*Reading passage*:
....
Just landed a while ago and began to write. I cannot begin to say how much lucid dreaming, or at least trying to remember or writing down your dreams helps in retrieving and paying attention and exploring hyperspace. To summarize in a preface, in my trip I learned about being woman. The stereotypes that have been instilled into me just weren't there. I watched, trying to take in every little bit as I could. The colors began dancing with each other and morphing around. I began going through many images, 'surfing' hyperspace if you will, until I found a familiar object - interestingly a crazy alien structure, and only a fragment of it. It was a white plastic clothes hamper, and it was exactly as I had seen it before.

The clothes hamper has particular interest to me: In my previous sacrament, it was what immediately arrested my attention upon closing my eyes. It was upside down, and the square holes that are on the sides of the real ones were circular in this one and the definition was very sharp, but all made of the dark sparkly colors that become so bright on our eyelids. I felt it was pure white, although it was all awash in color - the color forming it all to begin with, Anyway, the definition was so sharp, it left an anchor impression on me, allowing me to remember more of the trip and meditate upon it throughout the next day. When it appeared tonight it all made sense.
....
*Aim*: Continue the trip report about the white clothes hamper vision, picking up after its final sentence. The listing that comes next has no connection to the trip report.

Item coordinate data
....
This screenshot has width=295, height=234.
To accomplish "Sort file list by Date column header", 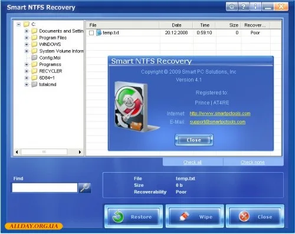I will pos(176,25).
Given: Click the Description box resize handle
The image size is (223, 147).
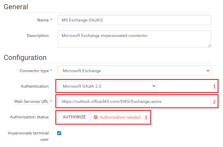Looking at the screenshot, I should [209, 45].
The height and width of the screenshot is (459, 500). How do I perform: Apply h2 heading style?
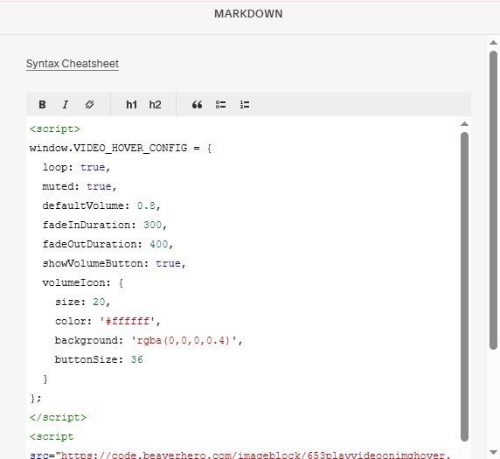155,105
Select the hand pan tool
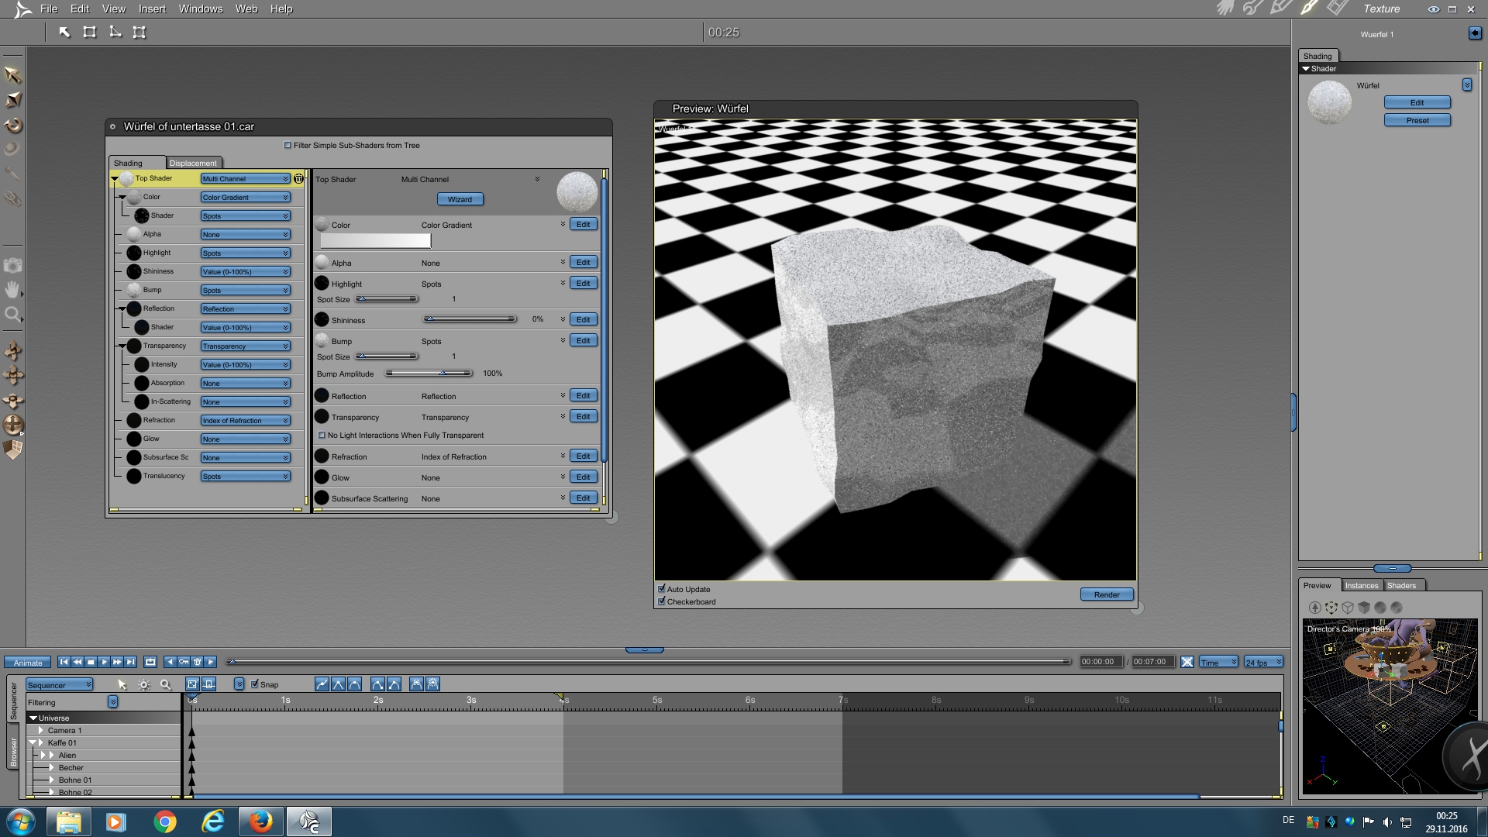Viewport: 1488px width, 837px height. (x=12, y=290)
....
*Solved exercise*:
For some reason that hamper had child-like memories. I realized that I was willing and asking to experience some specific, wonderful dream evidently, and wasn't getting what I wanted, but understood that it was all necessary and would automatically invert to what I wanted if I just went with it. I want to note that in this there was no fretting that I wasn't getting what I wanted, it was though I had the duality to feel both with no complication at all. This is how I love the spice, as it coheses with my mind very well, and I simply experienced this dialog, feeling nothing but calm intrigue as I watched the flowing scenes form in the focus of my conscience. I saw the baby crib, and it transformed into a baby, in a moderately older woman's arms. I saw the beauty in her, mothering her child, and became one with the concept. I don't know any good way to explain this, but it felt as though it was morphing, and I understood all of it as it morphed - as if I was morphing in sync with it perhaps? This was in feeling of course, as how would you visualize understanding the concept? I guess by the vision then morphing, as it did. I noticed her hair, and how it flowed down and into the baby. As I followed this, it began to rise up like a wave, washing both the child and the mother into the silhouette of a slender woman, melding into the hair on her back as she was about to step into the shower. I should note here that I saw no shower, merely knew this was happening. I realized that she was myself, and simultaneously felt that she was a particular old friend of mine from back home. I realized why we connected so well, and it was partly the essence that was being shown here, which we both exhibited, but which there are no words to describe, as would be expected of such.

It continued to morph, but alas I can remember no further, this was the gist however. The second vision was MORE than what I wanted before the first vision, and so much better than I could have ever imagined. I am currently reading The Soul's Code by James Hillman, and am just reading what he has to about intuition. Has anyone else read any of his works? Some of this has some interesting mixings with DMT - I may try writing about it if it continues to speak to me like it has been. Does anyone else get this sort of thing happen to them? Where you see a vision, or an image, or scene, or what have you and 'know' the rest? It IS like intuition, you don't NEED to see the rest of the image because you are so well acquainted with whatever it is, you know it like the back of your hand or some such? Very interesting stuff.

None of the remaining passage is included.